Petrol İş Sendikası’nın Kocaeli Şube Başkanlığı görevini de yapan ve sendikanın Genel Sekreteri olan Salih Akduman’ın Kocaeli’deki aynı sürecin parçası olan işten atmalar için işçilere direnişe çıkmamayı telkin ettiğini de öğrendik. Edindiğimiz son bilgi ise tüm rafinerilerde işten çıkarılması planlanan 88 işçinin 28’inin işten çıkarıldığı ve bu işten çıkarılanların 14’ünün ise direnen Aliağa Rafinerisi’nden olduğudur. Görünen o ki sendika genel merkezinin geri tutumu ve aldığı konum ile tüm aktardıklarımızın sonucunda direnen Aliağa Tüpraş Rafineri işçileri cezalandırılmış ve hatta tüm işçilere de böylece bir mesaj verilmiştir: Sessiz kalan kârlı çıkar. Bu sessizliğin orta vadeli sonucunun ise hak kayıpları, daha düşük gelir seviyesi ve daha güvensiz ve güvencesiz çalışma koşulları olacağını tarihten biliyoruz.
Eğer sınıf siyasetinden bahseden çevreler olarak Aliağa Tüpraş Rafinerisi işçilerinin ve direnişte öncülük eden şubelerinin iradesini daha da güçlendirmenin yollarını bulabilsek ve direnişin sürmesi konusunda daha güçlü imkânlar yaratabilseydik bu direniş zaferle sonuçlanabilirdi. Ama “biz solcular” sınıf siyaseti şiarını başka eğilimlere çakmak için ağzımıza alır, iş mücadeleye geldiğinde “solcu” ya da “demokrat” sendikal merkezlerle arayı iyi tutmaya çalışırız. Görüşüne başvurduğumuz Petrol İş Sendikası eski yöneticisi İbrahim Doğangül de şubenin genel merkez karşısında iradesinin güçlendirilmesi durumunda direnişin kazanacağına inandığını ifade etmesi de bu düşüncemizi desteklemektedir.

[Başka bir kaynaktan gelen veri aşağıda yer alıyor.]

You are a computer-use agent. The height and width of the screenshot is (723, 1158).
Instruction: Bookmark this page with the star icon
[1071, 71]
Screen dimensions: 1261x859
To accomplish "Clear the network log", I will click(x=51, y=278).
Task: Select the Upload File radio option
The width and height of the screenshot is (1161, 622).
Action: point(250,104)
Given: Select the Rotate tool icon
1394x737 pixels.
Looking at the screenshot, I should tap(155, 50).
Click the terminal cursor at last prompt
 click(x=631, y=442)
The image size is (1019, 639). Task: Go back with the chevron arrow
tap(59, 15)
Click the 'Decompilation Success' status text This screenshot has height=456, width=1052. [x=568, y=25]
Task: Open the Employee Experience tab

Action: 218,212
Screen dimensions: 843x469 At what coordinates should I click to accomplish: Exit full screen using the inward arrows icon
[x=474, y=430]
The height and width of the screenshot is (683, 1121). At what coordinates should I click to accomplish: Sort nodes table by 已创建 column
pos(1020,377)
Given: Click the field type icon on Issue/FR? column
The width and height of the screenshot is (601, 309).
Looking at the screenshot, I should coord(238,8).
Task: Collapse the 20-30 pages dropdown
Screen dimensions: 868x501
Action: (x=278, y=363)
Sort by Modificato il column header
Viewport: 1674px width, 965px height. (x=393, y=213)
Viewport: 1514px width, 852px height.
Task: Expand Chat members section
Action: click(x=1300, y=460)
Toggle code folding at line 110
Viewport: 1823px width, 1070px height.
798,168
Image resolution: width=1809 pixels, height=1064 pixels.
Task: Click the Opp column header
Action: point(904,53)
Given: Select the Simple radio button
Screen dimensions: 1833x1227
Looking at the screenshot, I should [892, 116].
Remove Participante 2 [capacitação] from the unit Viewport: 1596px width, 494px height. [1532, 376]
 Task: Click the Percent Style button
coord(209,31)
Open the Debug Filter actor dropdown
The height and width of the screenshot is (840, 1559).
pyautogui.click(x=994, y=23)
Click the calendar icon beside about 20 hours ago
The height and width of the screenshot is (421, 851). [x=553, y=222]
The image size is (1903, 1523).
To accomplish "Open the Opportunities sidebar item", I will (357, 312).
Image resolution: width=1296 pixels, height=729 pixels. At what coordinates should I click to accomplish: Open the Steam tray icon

Sonuç olarak, Çimsataş Fabrika İşgali’nde gördüğümüz gibi direnen işçilerin cezalandırıldığı ve sendika genel merkezinin direnen işçilere sırt çevirdiği; burada direnen işçilerden yana taraf olması gerekenlerin gerekli adımları atmadığını/atamadığını gördük. Aliağa Tüpraş Rafinerisi işçilerinin bir haftalık onurlu direnişlerinin yarının direnişlerinin hazırlayıcısı olması için elimizden geleni yapacağız. Bunu tarihsel bir görev ve süreklilik olarak da görüyoruz, Necmettin Giritlioğlu’nun o rafinerinin inşası sırasında örgütlediği bir grevde katledildiğini unutamayız. Tüm alanlarda direnenlerin eğilimini güçlendirmek için mücadele etmenin en önemli politik görevlerden biri olduğunu tekrar tekrar hatırlatarak bu yazıyı bitirelim.